### The exercise
Copy the following entries word for word, keeping every line as it appears.

========================================

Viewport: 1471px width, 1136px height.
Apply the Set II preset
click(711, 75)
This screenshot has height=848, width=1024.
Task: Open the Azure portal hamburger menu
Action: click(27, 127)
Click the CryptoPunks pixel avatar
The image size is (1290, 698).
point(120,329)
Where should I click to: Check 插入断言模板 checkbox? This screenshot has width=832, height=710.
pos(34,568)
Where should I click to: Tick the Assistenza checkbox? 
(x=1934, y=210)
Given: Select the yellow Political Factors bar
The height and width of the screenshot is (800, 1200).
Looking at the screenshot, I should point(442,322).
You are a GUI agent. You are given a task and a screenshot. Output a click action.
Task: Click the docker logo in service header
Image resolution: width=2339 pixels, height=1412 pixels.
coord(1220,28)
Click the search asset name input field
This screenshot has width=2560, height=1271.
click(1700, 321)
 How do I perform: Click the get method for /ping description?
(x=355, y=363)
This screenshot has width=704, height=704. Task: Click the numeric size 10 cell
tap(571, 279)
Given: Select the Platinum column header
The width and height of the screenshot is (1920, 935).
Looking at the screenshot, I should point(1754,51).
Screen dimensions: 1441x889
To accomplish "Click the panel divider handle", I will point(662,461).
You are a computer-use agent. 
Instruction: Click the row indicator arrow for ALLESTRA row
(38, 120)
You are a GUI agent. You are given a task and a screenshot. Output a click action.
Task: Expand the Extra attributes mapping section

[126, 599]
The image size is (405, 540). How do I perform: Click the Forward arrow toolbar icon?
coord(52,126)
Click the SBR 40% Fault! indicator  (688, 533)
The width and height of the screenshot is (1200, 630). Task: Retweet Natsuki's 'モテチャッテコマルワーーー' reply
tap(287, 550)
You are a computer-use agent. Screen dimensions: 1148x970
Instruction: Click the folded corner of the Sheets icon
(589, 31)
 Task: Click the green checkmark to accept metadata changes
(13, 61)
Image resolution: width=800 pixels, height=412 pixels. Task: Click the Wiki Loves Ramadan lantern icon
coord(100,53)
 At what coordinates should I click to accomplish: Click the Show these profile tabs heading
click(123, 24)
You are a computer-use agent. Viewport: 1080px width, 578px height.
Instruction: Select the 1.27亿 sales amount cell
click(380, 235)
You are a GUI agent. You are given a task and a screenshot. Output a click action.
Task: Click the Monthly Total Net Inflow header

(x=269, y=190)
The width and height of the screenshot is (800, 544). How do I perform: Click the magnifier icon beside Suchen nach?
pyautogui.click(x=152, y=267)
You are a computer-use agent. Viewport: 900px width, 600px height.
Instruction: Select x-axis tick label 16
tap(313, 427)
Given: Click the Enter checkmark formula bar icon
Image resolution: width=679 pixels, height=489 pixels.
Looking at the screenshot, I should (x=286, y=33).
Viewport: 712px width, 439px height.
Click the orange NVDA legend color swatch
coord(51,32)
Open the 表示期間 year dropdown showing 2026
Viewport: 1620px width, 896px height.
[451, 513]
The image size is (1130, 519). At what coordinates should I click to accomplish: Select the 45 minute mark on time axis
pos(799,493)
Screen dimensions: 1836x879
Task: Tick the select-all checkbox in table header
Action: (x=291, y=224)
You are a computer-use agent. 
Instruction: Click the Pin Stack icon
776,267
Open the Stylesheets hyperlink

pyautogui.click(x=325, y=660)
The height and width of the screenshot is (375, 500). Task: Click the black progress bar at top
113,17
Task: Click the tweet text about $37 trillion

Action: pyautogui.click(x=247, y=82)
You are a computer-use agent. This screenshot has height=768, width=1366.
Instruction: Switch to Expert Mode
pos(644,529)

========================================

### Task answer
Viewport: 1471px width, 1136px height.
Apply the Set II preset
click(711, 75)
This screenshot has height=848, width=1024.
Task: Open the Azure portal hamburger menu
Action: click(27, 127)
Click the CryptoPunks pixel avatar
The image size is (1290, 698).
point(120,329)
Where should I click to: Check 插入断言模板 checkbox? This screenshot has width=832, height=710.
pos(34,568)
Where should I click to: Tick the Assistenza checkbox? 
(x=1934, y=210)
Given: Select the yellow Political Factors bar
The height and width of the screenshot is (800, 1200).
Looking at the screenshot, I should point(442,322).
You are a GUI agent. You are given a task and a screenshot. Output a click action.
Task: Click the docker logo in service header
Image resolution: width=2339 pixels, height=1412 pixels.
coord(1220,28)
Click the search asset name input field
This screenshot has width=2560, height=1271.
click(1700, 321)
 How do I perform: Click the get method for /ping description?
(x=355, y=363)
This screenshot has width=704, height=704. Task: Click the numeric size 10 cell
tap(571, 279)
Given: Select the Platinum column header
The width and height of the screenshot is (1920, 935).
Looking at the screenshot, I should point(1754,51).
Screen dimensions: 1441x889
To accomplish "Click the panel divider handle", I will point(662,461).
You are a computer-use agent. 
Instruction: Click the row indicator arrow for ALLESTRA row
(38, 120)
You are a GUI agent. You are given a task and a screenshot. Output a click action.
Task: Expand the Extra attributes mapping section

[126, 599]
The image size is (405, 540). How do I perform: Click the Forward arrow toolbar icon?
coord(52,126)
Click the SBR 40% Fault! indicator  (688, 533)
The width and height of the screenshot is (1200, 630). Task: Retweet Natsuki's 'モテチャッテコマルワーーー' reply
tap(287, 550)
You are a computer-use agent. Screen dimensions: 1148x970
Instruction: Click the folded corner of the Sheets icon
(589, 31)
 Task: Click the green checkmark to accept metadata changes
(13, 61)
Image resolution: width=800 pixels, height=412 pixels. Task: Click the Wiki Loves Ramadan lantern icon
coord(100,53)
 At what coordinates should I click to accomplish: Click the Show these profile tabs heading
click(123, 24)
You are a computer-use agent. Viewport: 1080px width, 578px height.
Instruction: Select the 1.27亿 sales amount cell
click(380, 235)
You are a GUI agent. You are given a task and a screenshot. Output a click action.
Task: Click the Monthly Total Net Inflow header

(x=269, y=190)
The width and height of the screenshot is (800, 544). How do I perform: Click the magnifier icon beside Suchen nach?
pyautogui.click(x=152, y=267)
You are a computer-use agent. Viewport: 900px width, 600px height.
Instruction: Select x-axis tick label 16
tap(313, 427)
Given: Click the Enter checkmark formula bar icon
Image resolution: width=679 pixels, height=489 pixels.
Looking at the screenshot, I should (x=286, y=33).
Viewport: 712px width, 439px height.
Click the orange NVDA legend color swatch
coord(51,32)
Open the 表示期間 year dropdown showing 2026
Viewport: 1620px width, 896px height.
[451, 513]
The image size is (1130, 519). At what coordinates should I click to accomplish: Select the 45 minute mark on time axis
pos(799,493)
Screen dimensions: 1836x879
Task: Tick the select-all checkbox in table header
Action: (x=291, y=224)
You are a computer-use agent. 
Instruction: Click the Pin Stack icon
776,267
Open the Stylesheets hyperlink

pyautogui.click(x=325, y=660)
The height and width of the screenshot is (375, 500). Task: Click the black progress bar at top
113,17
Task: Click the tweet text about $37 trillion

Action: pyautogui.click(x=247, y=82)
You are a computer-use agent. This screenshot has height=768, width=1366.
Instruction: Switch to Expert Mode
pos(644,529)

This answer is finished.